Save the optimization results to a CSV file.

This method appends the results of lambda optimization to a CSV file, including the file path, constraint levels, values, optimized lambda values, and Dirichlet reference lambda values.

Parameters:

optimized_lambda (list) – List of optimized lambda values.
dirichlet_lambda (list) – List of Dirichlet reference lambda values.
save_prefix (str, optional) – Prefix for the save file path. Defaults to ‘results/alignValues’.

Example

>>> aligner = AlignValues("all", "results/model-data.json", [0.5, 1.0])
>>> optimized_lambda, _ = aligner.optimize_lambda()
>>> dirichlet_lambda = [0.3, 0.7]  # Example Dirichlet reference values
>>> aligner._save_results_to_csv(optimized_lambda, dirichlet_lambda)
Results have been appended to results/alignValues.csv

gen_rand_MAP_lambda(num_lambda: int, scaling_MAX: float, save_prefix: str = 'rand_MAP_lambda')

Generate random MAP lambda values with constraints.

This method generates random lambda values by drawing each c_i randomly between the current c_i and the maximum reward corresponding to value i. It modifies the c values, recalculates lambda, and returns a list of lambda values constrained by scaling_MAX.

Parameters:

num_lambda (int) – Number of valid lambda values to generate.
scaling_MAX (float) – Maximum allowed L1 norm for the generated lambda values.
save_prefix (str, optional) – Prefix for the save file path.
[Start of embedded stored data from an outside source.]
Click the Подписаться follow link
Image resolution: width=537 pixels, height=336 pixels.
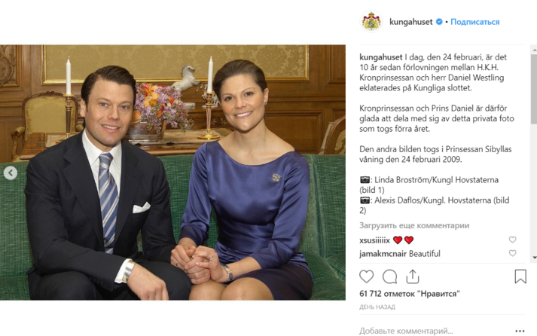pyautogui.click(x=474, y=22)
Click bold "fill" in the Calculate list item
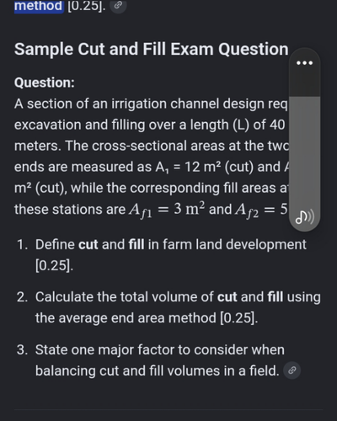The width and height of the screenshot is (337, 421). [275, 296]
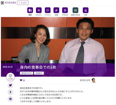Open the アクセス location pin icon

[x=65, y=10]
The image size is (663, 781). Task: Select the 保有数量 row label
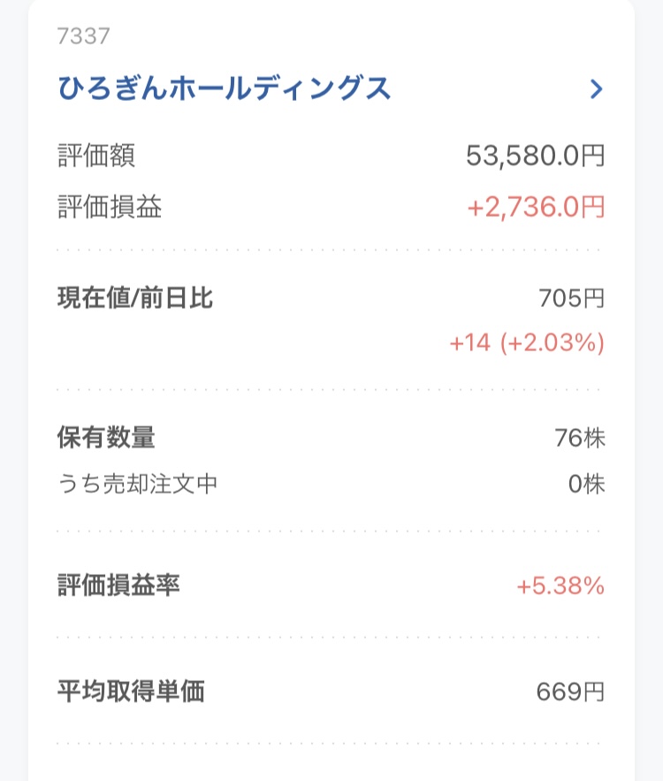tap(106, 437)
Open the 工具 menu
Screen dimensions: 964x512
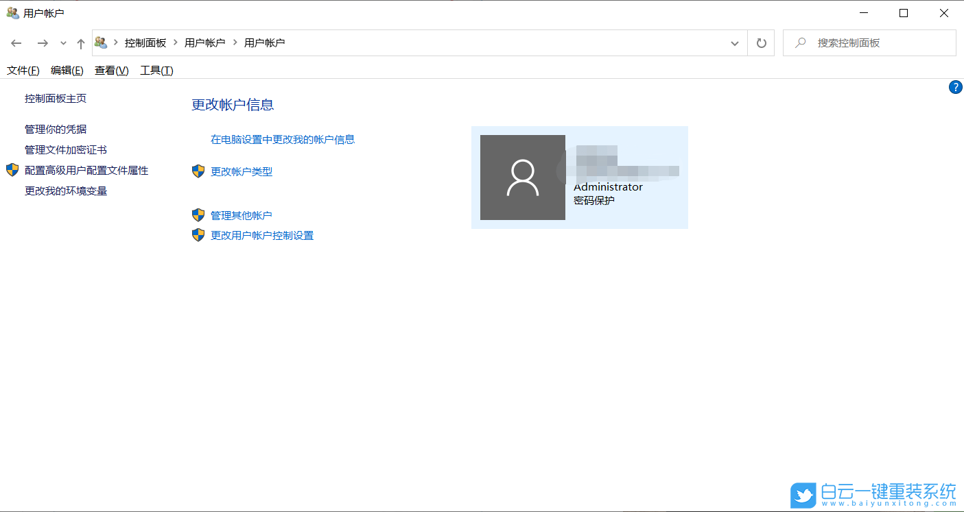pos(155,69)
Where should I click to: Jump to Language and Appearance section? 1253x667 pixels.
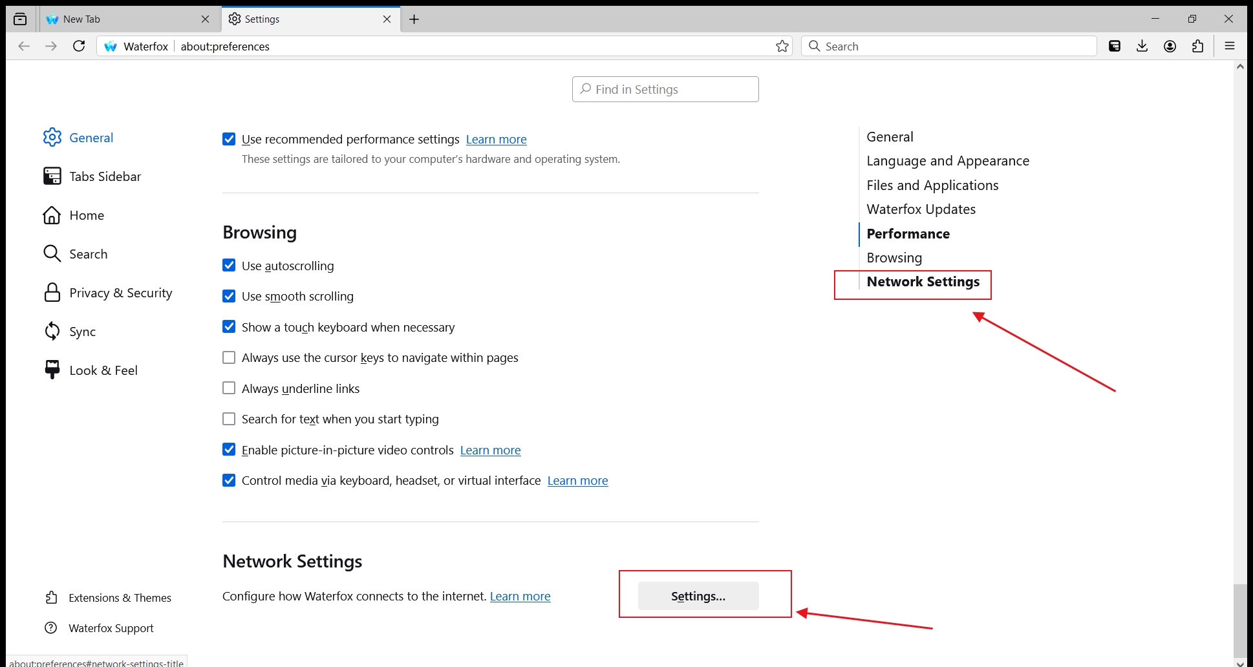pyautogui.click(x=947, y=161)
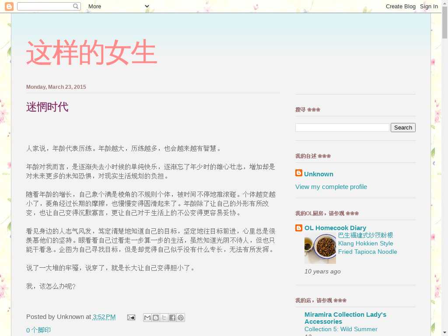
Task: Click the sidebar blog search text field
Action: (x=342, y=128)
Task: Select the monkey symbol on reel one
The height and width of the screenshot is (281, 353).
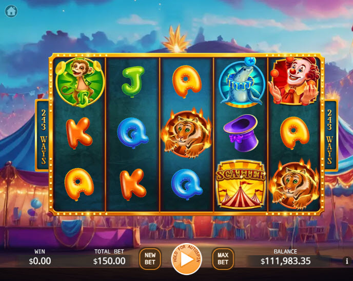Action: pyautogui.click(x=80, y=83)
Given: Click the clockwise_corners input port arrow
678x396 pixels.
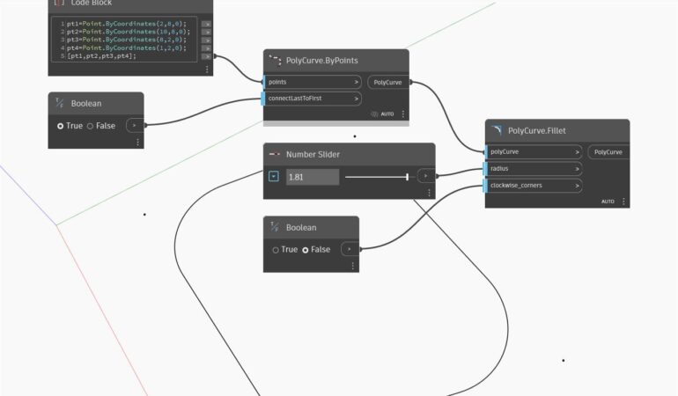Looking at the screenshot, I should (577, 186).
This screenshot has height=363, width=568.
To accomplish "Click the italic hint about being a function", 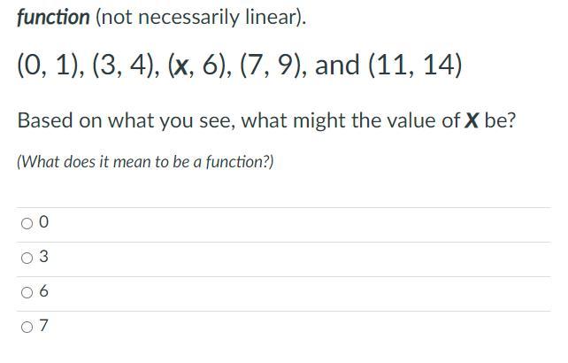I will (145, 162).
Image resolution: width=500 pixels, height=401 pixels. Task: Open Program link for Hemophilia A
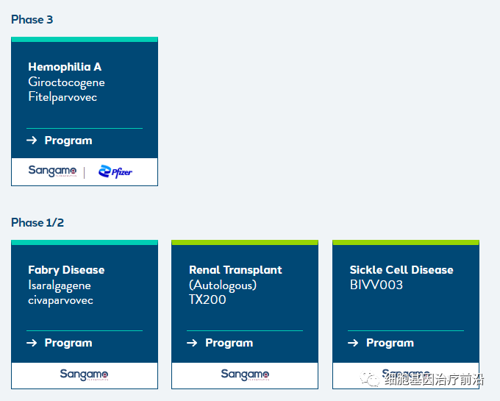(x=68, y=141)
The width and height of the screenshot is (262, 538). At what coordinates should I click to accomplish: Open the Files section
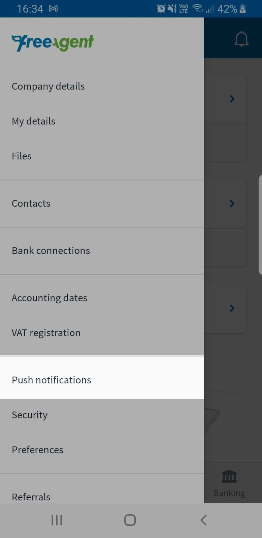coord(21,156)
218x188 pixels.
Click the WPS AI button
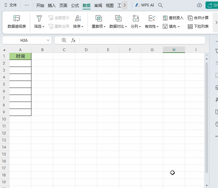click(145, 5)
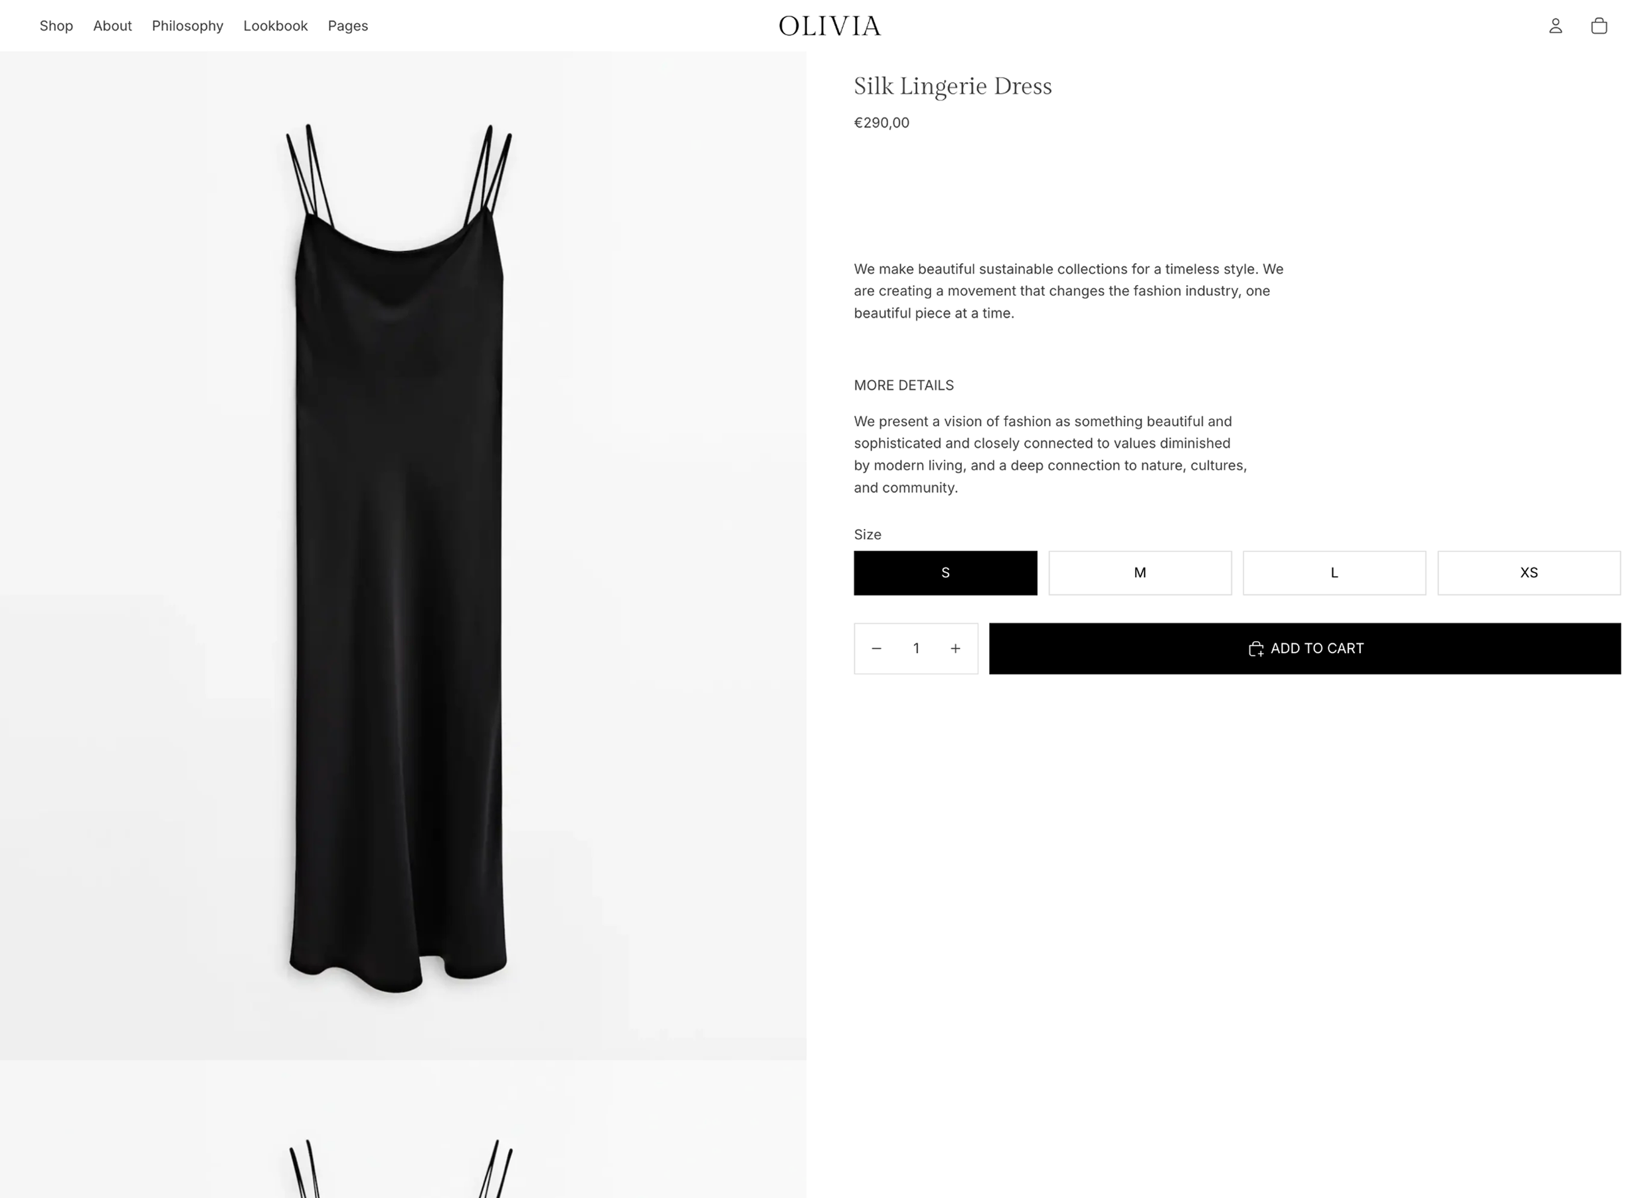Open the user account icon
This screenshot has width=1640, height=1198.
[1555, 26]
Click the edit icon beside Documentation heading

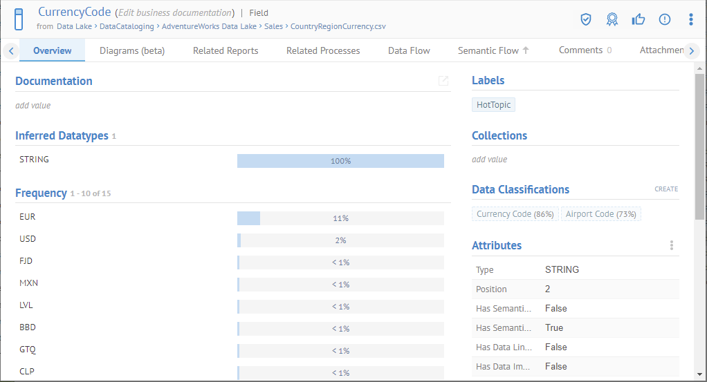(x=443, y=81)
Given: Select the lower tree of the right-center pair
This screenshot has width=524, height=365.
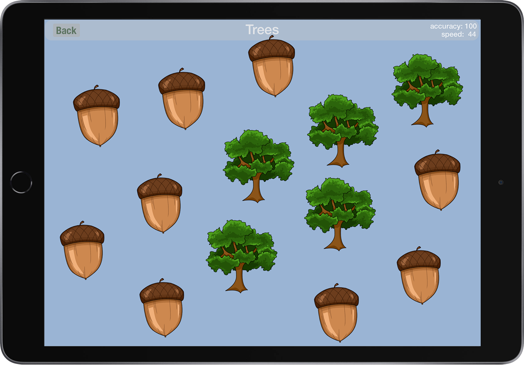Looking at the screenshot, I should pos(340,213).
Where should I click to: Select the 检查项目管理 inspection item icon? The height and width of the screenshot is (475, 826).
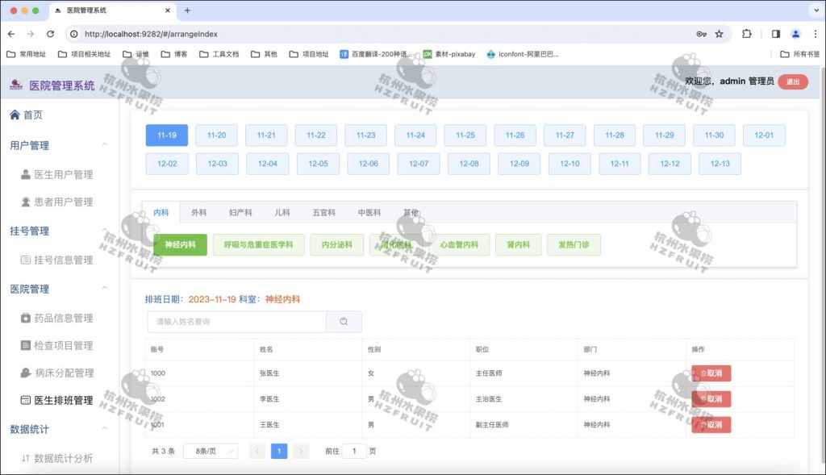coord(27,345)
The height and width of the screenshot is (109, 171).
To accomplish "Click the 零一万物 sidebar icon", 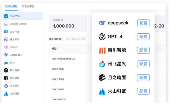I will (6, 70).
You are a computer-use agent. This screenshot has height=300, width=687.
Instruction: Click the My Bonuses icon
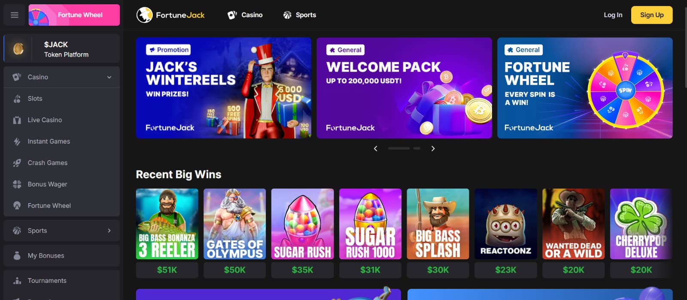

Defaults to ‘rand_MAP_lambda’.

Returns:

A tuple containing:

list: Generated lambda values that satisfy the constraints.
float: Success rate of lambda generation attempts.

Return type:

tuple

Example

>>> aligner = AlignValues("all", "results/model-data.json", [0.5, 1.0, 1.5])
>>> lambdas, success_rate = aligner.gen_rand_MAP_lambda(10, 5.0)
>>> print(f"Generated {len(lambdas)} lambda values with a success rate of {success_rate:.2%}")

Note

This method temporarily modifies the instance’s c values during execution but restores them to their original values before returning.